Mises Daily

Don’t Discount the Fed Discount Window

Though many have dismissed the Federal Reserve’s decision to drop the discount rate from 6.25% to 5.75% as mere window dressing, there are reasons to think otherwise. Citigroup, JPMorgan Chase, Bank of America and Wachovia each borrowed $500 million from the Federal Reserve discount window last week. Average end-of-day Fed credit outstanding for the week ending September 12 measured $2.9 billion, the largest balance loaned out via the discount window since September 2001 and the most since the discount window was reformed in 2003.[1]

 

Of interest too are the sorts of collateral the Fed accepts nowadays from banks in return for loans. The list reads like a Who’s Who of the investment world. The regulars turn up: US treasuries, government agency debt, and foreign government debt. But the Fed can accept far more than that. Below is just a sample:[2]

Of particular interest is the Fed’s willingness to accept securities with no market price, including non-AAA-mortgage-backed securities and asset-backed securities, loaning up to 90% of these securities’ calculated values. When did the Fed get the authority to accept such a wide range of collateral? With the discount rate falling and problems emerging in the American housing sector, what might be the consequences? Before we try to answer these questions, we offer a few preliminary explanations.

The Difference Between Open Market Operations and the Discount Rate

The federal funds rate is the interest rate at which banks lend each other funds in order to meet reserve requirement balances maintained by Fed regulations. This rate is largely determined via market bids and offers, except when the Fed steps in, usually in the mornings and in odd cases during the day, to intervene and nudge the rate towards its policy target.

The Fed nudges via open market operations. If the federal funds rate is above the Fed’s target, for instance, the Fed will buy securities from banks participating in the federal funds market, paying them in cash. At the same time, it agrees to sell these securities back to the banks (usually the next day) for a set price above what it bought at. This is called a repurchase agreement, or a repo. The difference in price between the purchase and sale — a small profit in the Fed’s favor — is the effective yield at which the Fed offers funds. By ensuring that the yield it offers is below the market rate for federal funds — i.e., the rate at which banks lend to each other — banks will turn to Fed open market purchases for funding rather than the federal funds market. Market rates will thereby fall towards the Fed’s target. Rules concerning Fed buying and selling are contained in Section 14 of the Federal Reserve Act.

The discount rate refers to the rate at which the Fed lends funds to institutions, accepting various sorts of collateral from these institutions as security. Sections 10A, 10B, 13, and 13A of the act govern the rules for lending. Prior to 2003 the Fed set the discount rate a fraction below the federal funds target. A bank looking to borrow could either seek funds from other banks in the federal funds market, sell securities for cash to the Fed during its open market operations, or pledge collateral in order to borrow at a cheaper rate afforded at the discount window. What prevented banks from flocking to this cheap rate were regulations requiring institutions to first exhaust other available sources of funds and explain their need for loans. Borrowing at the discount window became a sign of weakness, one that institutions avoided at all costs. The last significant episode during which the banks turned to the discount window to borrow was September 12, 2001, when a record $45.5 billion was lent.

Written request: Write the next part of the article on the Fed discount window above, picking up after its last sentence.

Pointing records for text and elements
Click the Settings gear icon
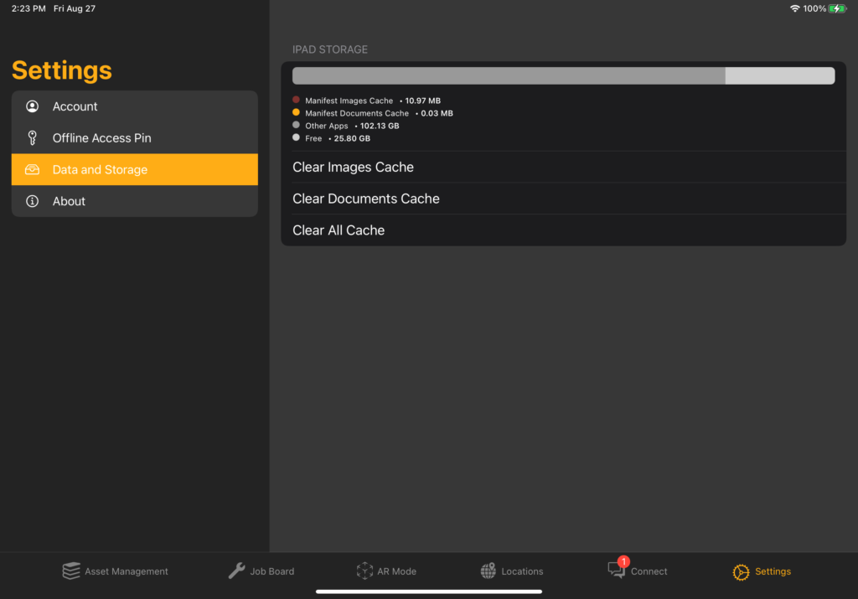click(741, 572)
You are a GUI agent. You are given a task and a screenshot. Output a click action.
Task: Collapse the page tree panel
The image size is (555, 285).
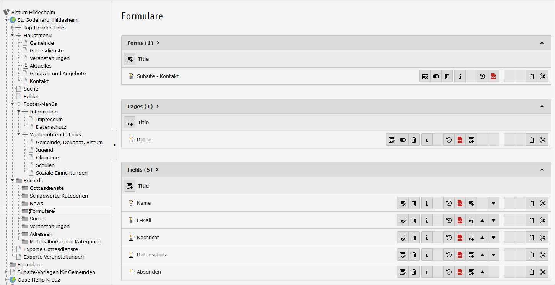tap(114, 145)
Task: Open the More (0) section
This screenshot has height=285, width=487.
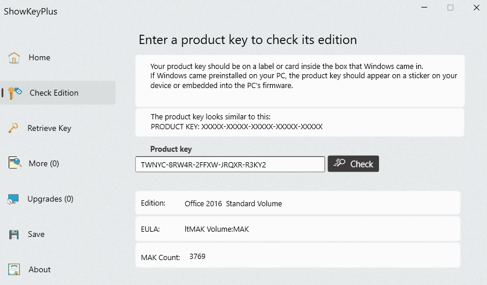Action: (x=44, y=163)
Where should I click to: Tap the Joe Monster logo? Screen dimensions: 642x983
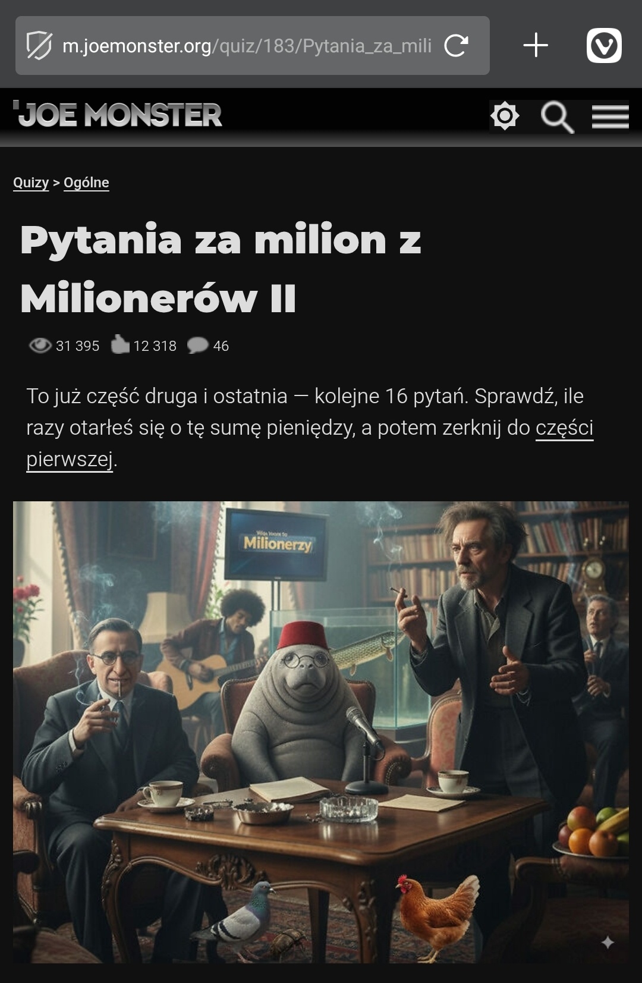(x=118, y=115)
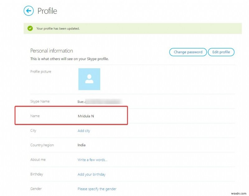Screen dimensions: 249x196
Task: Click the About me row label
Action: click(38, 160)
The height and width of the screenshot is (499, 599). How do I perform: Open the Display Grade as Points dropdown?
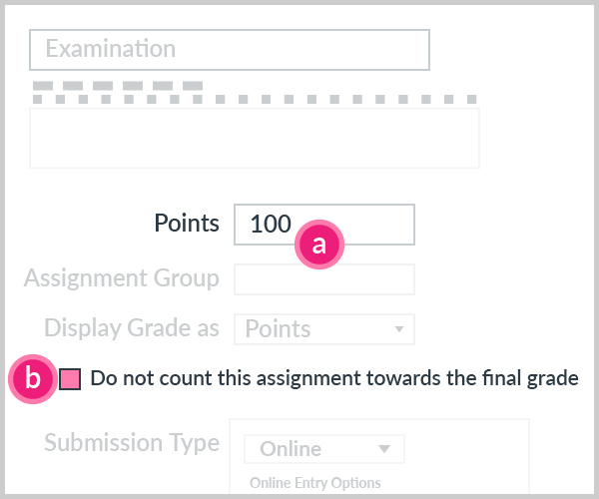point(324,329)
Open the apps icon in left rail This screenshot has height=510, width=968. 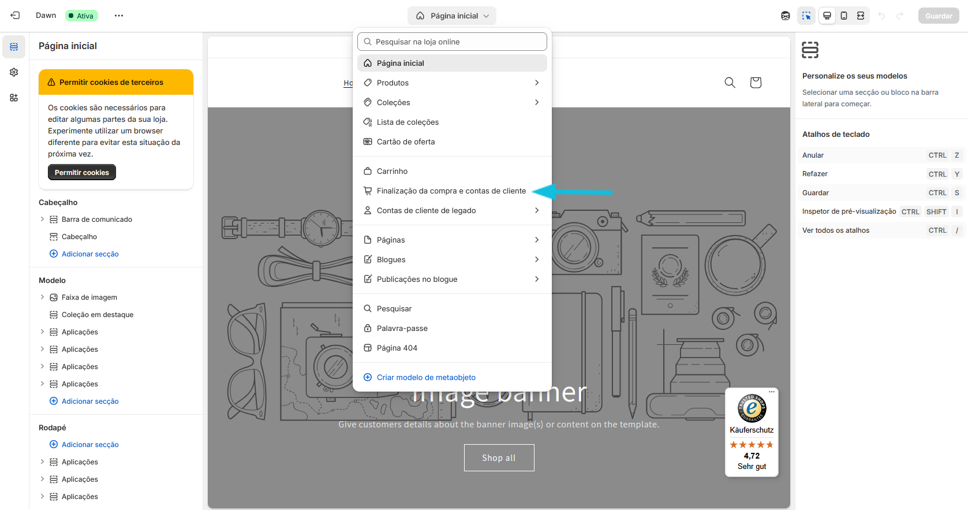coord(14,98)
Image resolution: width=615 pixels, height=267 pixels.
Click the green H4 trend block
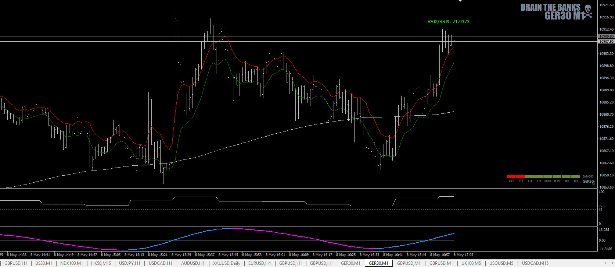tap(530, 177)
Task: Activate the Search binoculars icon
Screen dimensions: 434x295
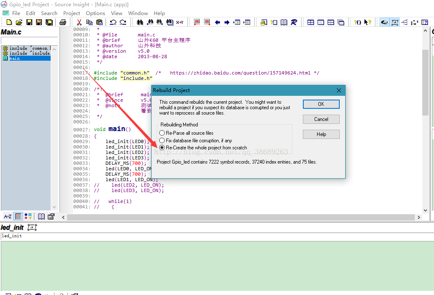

Result:
The Reformation of the Discount Window

In January 2003 the Fed reformed the discount window. Rather than being set below the federal funds rate, the discount rate was to be set above. Eligible institutions no longer needed to show they had exhausted other sources of funds before coming to the discount window; nor were there any restrictions on what the borrower could use the credit for. As long as institutions were willing to pay 1% more than the going rate in the federal funds market, the window was permanently open to them. From 2003 to now, the average weekly balance of lending through the revised window rarely exceeded a paltry $50 million or so. After all, why borrow at such a high penalty?

Together, the federal funds target and the new discount rate (often called the primary rate) are the Fed’s tools to keep a cap on short-term interest rates. Open market operations influence the federal funds rate but typically only do so in the morning. After the Fed is done buying securities, banks desperate for short-term financing may drive the market-determined federal funds rate much higher than the Fed’s target. If this rate rises high enough, at some point the discount window (typically set 1% above the federal funds target) will begin to look attractive for financing. Banks’ demand for funds will be satiated at the discount rate, effectively capping the federal funds rate.

The Fed Can Accept Anything as Collateral

Historically, the Fed has been able to accept many types of collateral for discount loans. Sections 10A, 10B, 13, and 13A of the Federal Reserve Act outline the sorts of collateral allowed.[3] It is from these sections that the list of eligible securities at the beginning of this article has been derived.

Discount loans, specified in the above sections, can often result in a temporary expansion of the money supply, though it is not necessary that they do so. Section 16 of the Federal Reserve Act maintains that all US dollars must be collateralized. This means that the Fed cannot simply “print” dollars and lend them out. It must accept something in return as collateral for each dollar it prints. When the Fed expands the money supply via open market operations, for instance, each new dollar it spends into the economy is matched by the inflow of a corresponding security which is subsequently held in reserve by the Fed. If it expands the money supply via discount loans, each dollar it creates and lends must be backed by pledged collateral, again held by the Fed. For every dollar created by the Federal Reserve, a corresponding asset exists in Fed inventories.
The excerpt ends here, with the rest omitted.